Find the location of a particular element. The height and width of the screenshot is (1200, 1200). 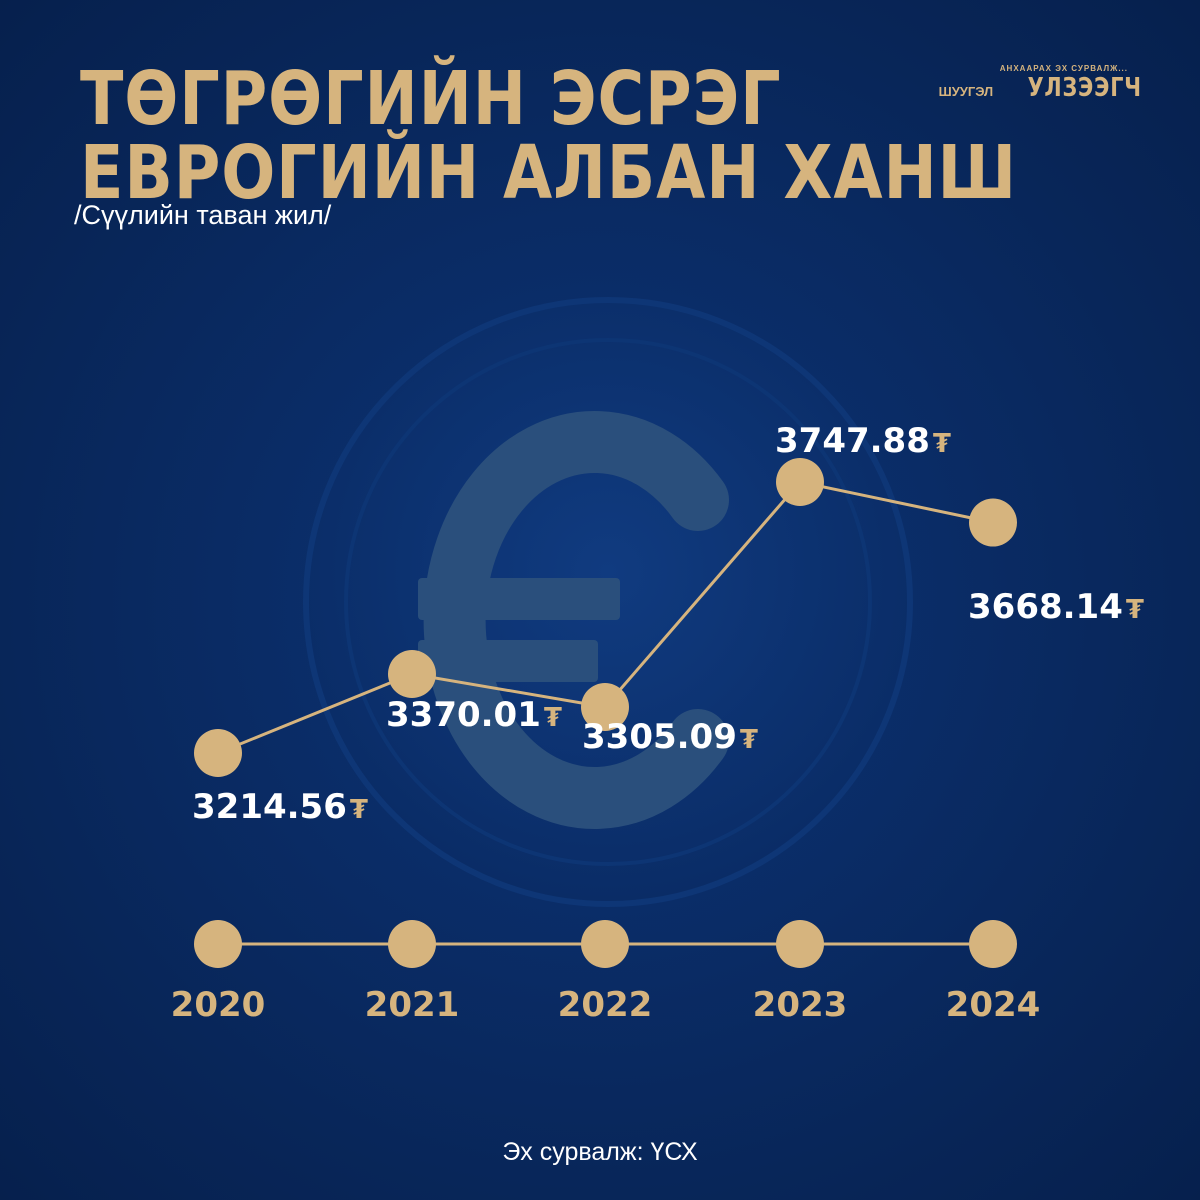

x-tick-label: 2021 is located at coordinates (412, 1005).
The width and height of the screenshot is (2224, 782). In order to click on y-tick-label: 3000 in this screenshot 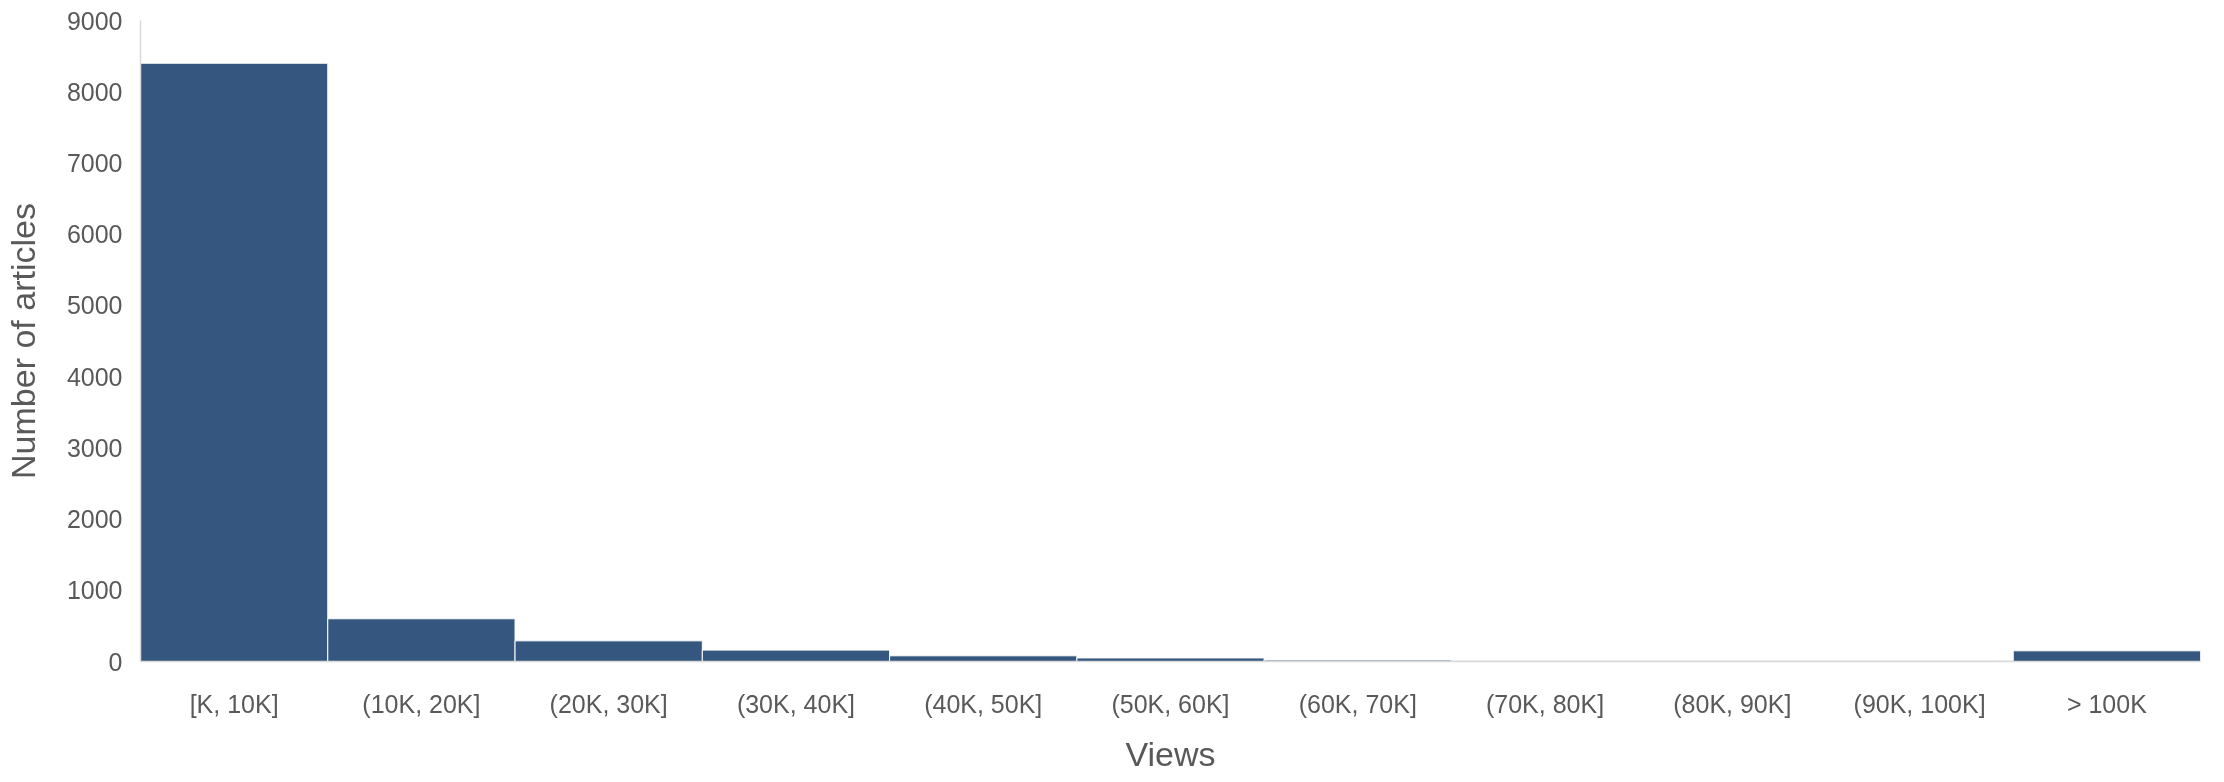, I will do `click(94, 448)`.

==

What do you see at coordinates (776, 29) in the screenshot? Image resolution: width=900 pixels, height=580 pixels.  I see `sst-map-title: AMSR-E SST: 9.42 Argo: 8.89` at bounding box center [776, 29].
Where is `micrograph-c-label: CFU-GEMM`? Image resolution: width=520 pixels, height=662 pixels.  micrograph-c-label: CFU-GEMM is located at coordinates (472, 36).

--

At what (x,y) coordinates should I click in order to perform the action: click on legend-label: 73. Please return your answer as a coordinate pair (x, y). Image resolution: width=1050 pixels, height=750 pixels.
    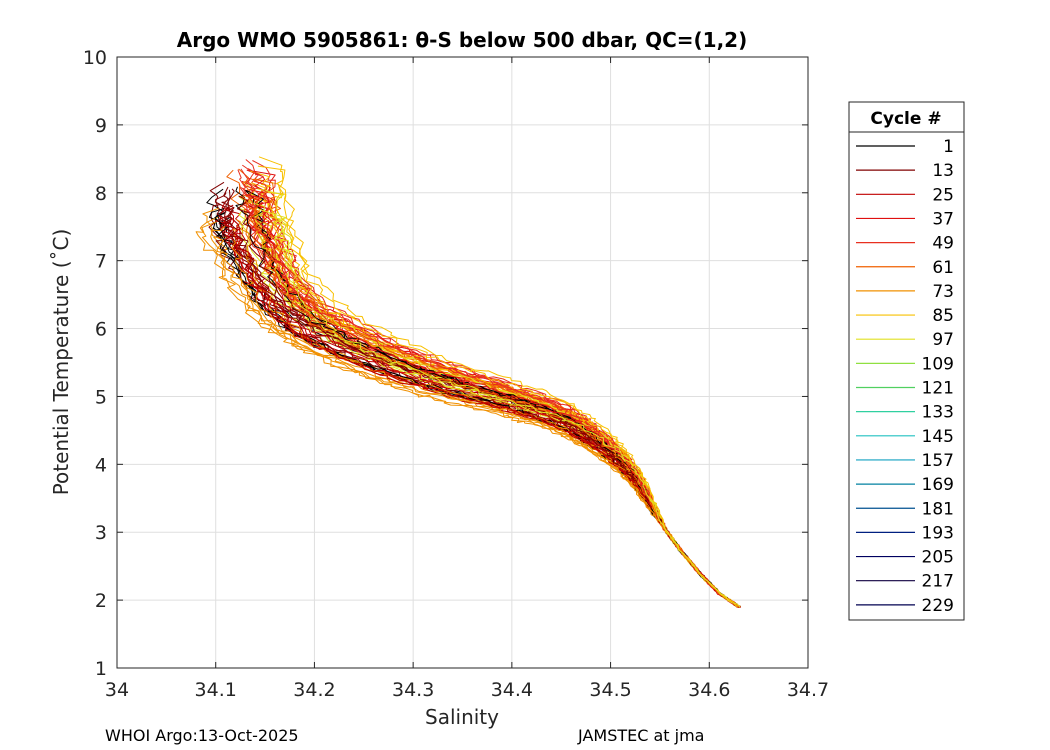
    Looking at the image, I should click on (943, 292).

WHAT THIS TASK INVOLVES
Reproduce the lines above word for word, from the line with "At what (x,y)" up to and including the line with "Looking at the", leaving out the pictures.

EXPECTED ANSWER
At what (x,y) coordinates should I click in order to perform the action: click on legend-label: 73. Please return your answer as a coordinate pair (x, y). Image resolution: width=1050 pixels, height=750 pixels.
    Looking at the image, I should click on (943, 292).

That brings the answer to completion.